_Page text_

= = = = =

Ask HN: Assistance determining seed round equity for advisors/angel investors - havoc2005

I would like to know if there are any spreadsheets I can use which have prefilled cap table calculations to help me determine equity distribution to investors and advisors during the seed round.<p>For example, say you determined to give out 15% equity for your seed funding but you are obtaining the total amount of funding from multiple investors, what can I use to assist me in making sure that I do not give up too much equity to each investor.
======
taa
When we raised our seed funding, I used several cap tables - none of which
worked for me because they all made certain assumptions and didn't allow for
reverse-calculations, which is what I needed. I found that a simple
spreadsheet worked best in the end, but I had to review it a few times to make
sure I didn't mess up the numbers.

In our case, the investor said: we value your company at X, we're willing to
invest Y, and we need ESOP of Z%. From that, I had to reverse engineer the
percentage and number of stocks that all involved would get.

= = = = =

_Source data_

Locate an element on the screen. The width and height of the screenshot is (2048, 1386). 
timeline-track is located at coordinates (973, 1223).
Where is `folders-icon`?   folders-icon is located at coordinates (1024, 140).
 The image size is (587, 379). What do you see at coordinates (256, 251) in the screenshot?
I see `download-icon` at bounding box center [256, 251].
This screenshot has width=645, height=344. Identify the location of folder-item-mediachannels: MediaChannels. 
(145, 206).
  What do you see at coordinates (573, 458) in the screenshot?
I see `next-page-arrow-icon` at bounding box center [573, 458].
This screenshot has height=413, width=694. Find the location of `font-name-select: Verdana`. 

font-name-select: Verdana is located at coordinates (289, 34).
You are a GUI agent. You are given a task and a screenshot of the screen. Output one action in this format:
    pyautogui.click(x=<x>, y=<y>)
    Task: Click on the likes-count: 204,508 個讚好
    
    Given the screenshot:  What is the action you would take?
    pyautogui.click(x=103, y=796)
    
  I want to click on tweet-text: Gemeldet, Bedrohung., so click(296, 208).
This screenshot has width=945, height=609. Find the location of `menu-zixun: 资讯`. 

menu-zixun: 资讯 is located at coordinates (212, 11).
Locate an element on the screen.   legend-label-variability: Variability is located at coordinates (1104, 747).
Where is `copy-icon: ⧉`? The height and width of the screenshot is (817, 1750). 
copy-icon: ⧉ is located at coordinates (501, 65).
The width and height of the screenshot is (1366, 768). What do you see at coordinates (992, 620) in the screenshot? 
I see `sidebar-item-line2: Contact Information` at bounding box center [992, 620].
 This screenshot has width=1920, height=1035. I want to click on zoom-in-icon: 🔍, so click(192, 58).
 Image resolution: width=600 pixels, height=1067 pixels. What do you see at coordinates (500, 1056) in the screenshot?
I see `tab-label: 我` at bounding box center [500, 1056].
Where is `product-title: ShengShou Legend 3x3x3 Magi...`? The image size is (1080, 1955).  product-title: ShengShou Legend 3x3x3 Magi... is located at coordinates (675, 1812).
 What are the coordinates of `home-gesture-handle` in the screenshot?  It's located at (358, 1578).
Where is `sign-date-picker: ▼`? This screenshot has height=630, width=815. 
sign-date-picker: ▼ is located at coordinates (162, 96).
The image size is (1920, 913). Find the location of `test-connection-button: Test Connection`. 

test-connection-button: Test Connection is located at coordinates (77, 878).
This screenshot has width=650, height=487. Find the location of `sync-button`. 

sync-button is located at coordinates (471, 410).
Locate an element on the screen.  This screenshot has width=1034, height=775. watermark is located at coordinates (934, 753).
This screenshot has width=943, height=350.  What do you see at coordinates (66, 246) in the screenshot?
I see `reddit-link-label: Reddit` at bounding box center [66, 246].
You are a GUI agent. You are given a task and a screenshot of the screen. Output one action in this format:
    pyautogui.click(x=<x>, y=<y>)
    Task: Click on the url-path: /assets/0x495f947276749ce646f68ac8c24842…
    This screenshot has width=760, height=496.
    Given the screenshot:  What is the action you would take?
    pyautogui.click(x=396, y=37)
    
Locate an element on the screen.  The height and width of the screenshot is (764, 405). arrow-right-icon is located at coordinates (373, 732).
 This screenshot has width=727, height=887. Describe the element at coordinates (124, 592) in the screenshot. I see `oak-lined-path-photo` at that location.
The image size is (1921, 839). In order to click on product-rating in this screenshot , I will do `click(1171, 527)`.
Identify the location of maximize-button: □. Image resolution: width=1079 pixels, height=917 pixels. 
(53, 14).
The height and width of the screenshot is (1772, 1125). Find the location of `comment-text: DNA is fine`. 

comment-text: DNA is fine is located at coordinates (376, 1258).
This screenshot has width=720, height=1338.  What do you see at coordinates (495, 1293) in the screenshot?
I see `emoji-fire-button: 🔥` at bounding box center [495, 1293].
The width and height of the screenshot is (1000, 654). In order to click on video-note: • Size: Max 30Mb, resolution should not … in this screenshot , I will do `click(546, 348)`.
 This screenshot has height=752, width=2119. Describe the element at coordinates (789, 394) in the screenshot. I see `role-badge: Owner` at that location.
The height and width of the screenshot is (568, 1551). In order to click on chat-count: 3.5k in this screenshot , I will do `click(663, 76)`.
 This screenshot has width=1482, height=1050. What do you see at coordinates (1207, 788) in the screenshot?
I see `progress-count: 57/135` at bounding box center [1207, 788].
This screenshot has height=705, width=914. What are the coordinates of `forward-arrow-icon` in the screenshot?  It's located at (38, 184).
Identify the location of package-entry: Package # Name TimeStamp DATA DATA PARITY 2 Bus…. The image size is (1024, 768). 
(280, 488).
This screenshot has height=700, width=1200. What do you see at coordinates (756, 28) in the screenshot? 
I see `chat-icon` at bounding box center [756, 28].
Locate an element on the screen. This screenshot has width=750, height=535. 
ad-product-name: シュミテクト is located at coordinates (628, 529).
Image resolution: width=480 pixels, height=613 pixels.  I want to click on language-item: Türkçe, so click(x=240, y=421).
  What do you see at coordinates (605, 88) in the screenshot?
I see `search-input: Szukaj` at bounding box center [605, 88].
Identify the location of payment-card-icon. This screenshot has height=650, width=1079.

= = = = =

_Check your understanding_
1 > Repeat everything in the seed-round equity thread from "I would like" down to "to each investor.".
2 > In the seed-round equity thread, the investor's terms use letter variables. List each letter and what it stands for.
3 > Resume the seed-round equity thread after its last sentence.

_Responses for each task_
1 >
I would like to know if there are any spreadsheets I can use which have prefilled cap table calculations to help me determine equity distribution to investors and advisors during the seed round.<p>For example, say you determined to give out 15% equity for your seed funding but you are obtaining the total amount of funding from multiple investors, what can I use to assist me in making sure that I do not give up too much equity to each investor.

2 >
- X: the value the investor places on the company
- Y: the amount the investor is willing to invest
- Z: the ESOP percentage the investor needs

3 >
The method that worked for me was to convert everything to number of shares
and price per share before and after investing, and then calculate percentages
based on shares / total shares for each party. This way, it's easy to
calculate how many shares the investor gets based on the valuation (which
determines pre-money share value), and final percentages based on total number
shares after all is said and done.

A few things make a generic spreadsheet hard to create, and you should keep in
mind: \- Is the investor paying based on % or share value? \- Are the ESOP
stocks issues before or after the investment? (you get ripped off if it's
before) \- Are you issuing new stocks or giving up a percentage of existing
ones?

I hope this helps.

------
havoc2005
Capitalization tables are commonly used for VC deals, ie: Series A, B, etc.
What I am looking for is something similar that would be suited for an initial
seed funding round.